Frankly, they are both useless.

Relevant PA Statute:

I didn’t do much research under 2701(a)(3), but a simple google search gives us:

“Under Pennsylvania law, “physical menace” requires some physical act by the perpetrator intended to cause “fear of imminent serious bodily injury” in the victim. See, e.g., Commonwealth v. Reynolds, 835 A.2d 720, 726 (Pa. Super. Ct. 2003) (pointing gun constituted “menacing or frightening activity” that placed victims “in fear of imminent serious bodily injury” under § 2701(a)(3))”

Obviously there are some differences in the present circumstances, but an argument could be made.

Also potentially relevant is:

Last, from the lawyer’s website which you found: “[assault] can be very broadly interpreted to include brandishing an object as a weapon, or coming close to hitting someone with a car.”

If someone was waving a laser dot around at the bar I would hit the ground too, and start belly-crawling my way out of there.
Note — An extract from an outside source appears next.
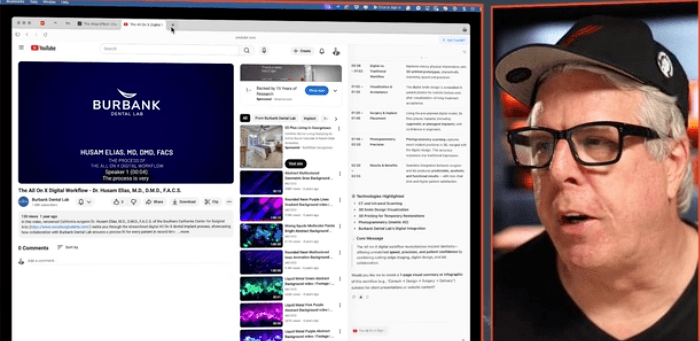Click in the YouTube search field
Screen dimensions: 700x341
click(168, 49)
It might be some fucking salesman, and the next thing he is going to do is fire up powerpoint and start telling me the features of his new product.

:wink:

**Airman **- glad that you reported, glad that you didn’t kill the guy, and glad to see that your reflexes are still good! May you never need to use them.

Yes, we evolved that instinct over hundreds of thousands of years. Sabre-toothed tigers were equipped with laser sights, you see.
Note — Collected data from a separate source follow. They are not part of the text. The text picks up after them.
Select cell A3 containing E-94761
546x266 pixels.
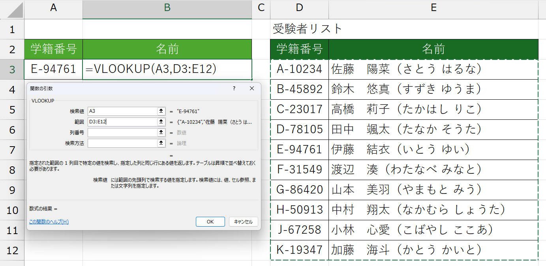(53, 69)
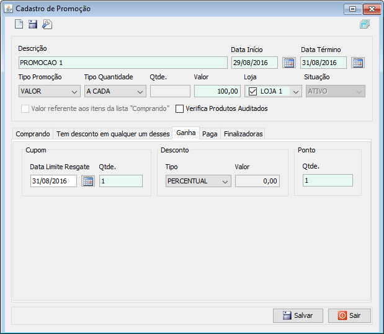Image resolution: width=384 pixels, height=334 pixels.
Task: Open the Data Limite Resgate calendar picker
Action: pos(87,181)
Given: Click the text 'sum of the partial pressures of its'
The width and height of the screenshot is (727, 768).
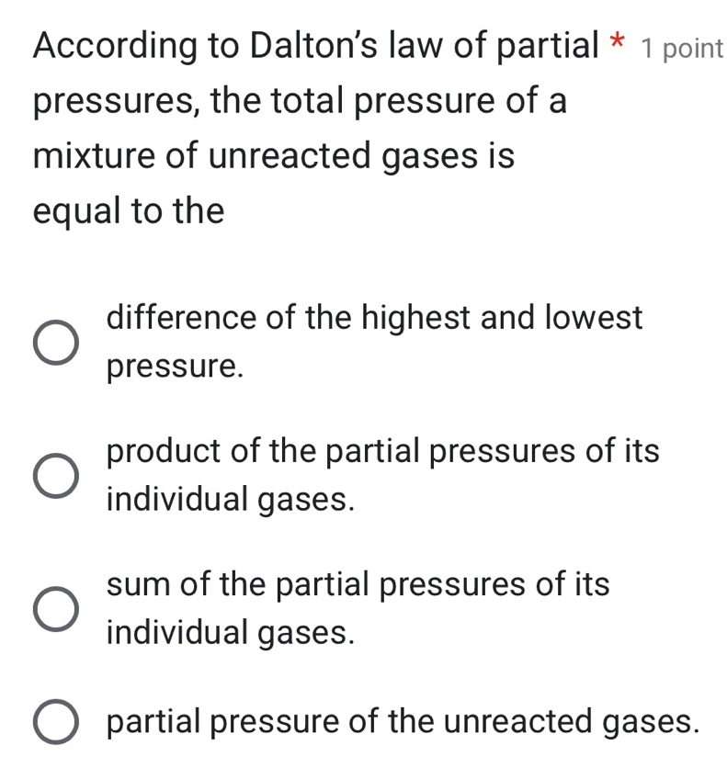Looking at the screenshot, I should point(358,584).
No, asshole. I drew the pistol behind cover, put it away and went to the house. Hardly idiotic.

A cursory search on Goggle list a number of deaths caused by tasers. Technically or not it is a deadly weapon. More people are wounded by fire arms than killed so I guess by your way of thinking they shouldn’t be called weapons either.

People have been killed with silverware too. That doesn’t mean it’s not idiotic to scramble on to the floor if somebody points a salad fork at you from across a bar.
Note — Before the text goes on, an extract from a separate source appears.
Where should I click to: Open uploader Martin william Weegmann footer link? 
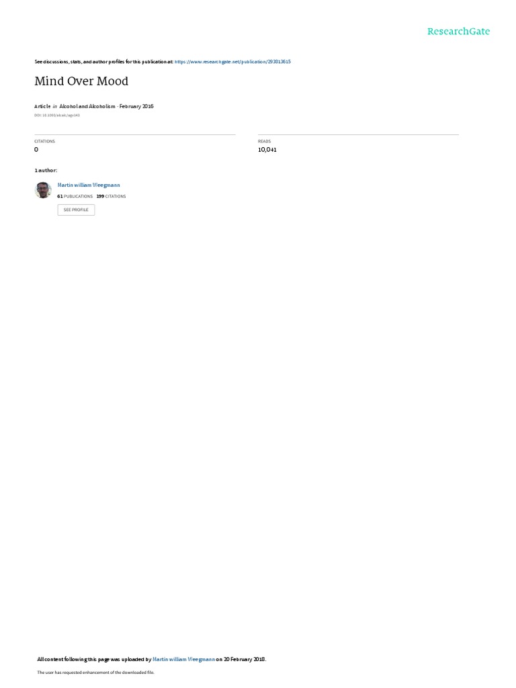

So this taser only works if the object is within reach?

Depends on where the morgue is.

What, you were actually hoping for Diogenes to limit his arguments to reality?

I don’t even think he’s heard of such a thing.

Don’t forget the dozen or so bystanders who also would have been wounded or killed as both cops emptied all of their magazines in the direction of the person with the laser pointer, due to their rapid firing and lack of marksmanship skills.

OK. I was exaggerating a bit. I was just pointing out (via hyperbole) that cops generally seem to fare better than civilians when it comes to shooting contests.

How would it work if it couldn’t reach you?

It’s not going to kill you, that’s for sure. Even discussing that aspect of a taser is kind of moot since AD shrieked like a girl and flopped on the floor before he even knew it was a taser.

Think of all the bystanders who could be killed by some half-soused, hysterical civilian lying on his back, blasting wildly away in a crowded bar because somebody shined a light on him.

I’ll go with the training, maturity and experience of a cop any day over some amateur that thinks he’s in a movie.

Exactly. It can reach you from across the room. So the comparison to a salad fork is silly.

If you are being attacked by a taser, and a gun is your only defense, then too bad for the other guy, I guess.

All we have to go on is his account. He said nothing about shrieking or flopping, so it is clear to me that you are coloring your version of the event, if not outright falsifying it. Why do you suppose that is?

The lack of self-awareness required to describe the word “weapon” as needlessly dramatic, and yet simultaneously describe ducking defensively as “shriek[ing] like a girl and flopp[ing] on the floor” is positively staggering. Almost awe-inspiring, in fact. Oh, and now I see the scenario has advanced so AD is in spasm on the floor, emptying his gun at random. Goodness me, it’s a good job you came along to explain what really happened.

Incidentally, in polite circles does the taser go to the left or the right of the soup spoon? I’m hosting a dinner party, you see, and you appear to be an expert on these matters.

You asked if it can work if it CAN’T reach you.

Well, too bad for both of them really, because the guy with the gun is going to prison.

Well, HE said he dove on the floor. Is that different from flopping?

I just assumed he shrieked like a girl. I could be wrong about that part. It’s just how I pictured it.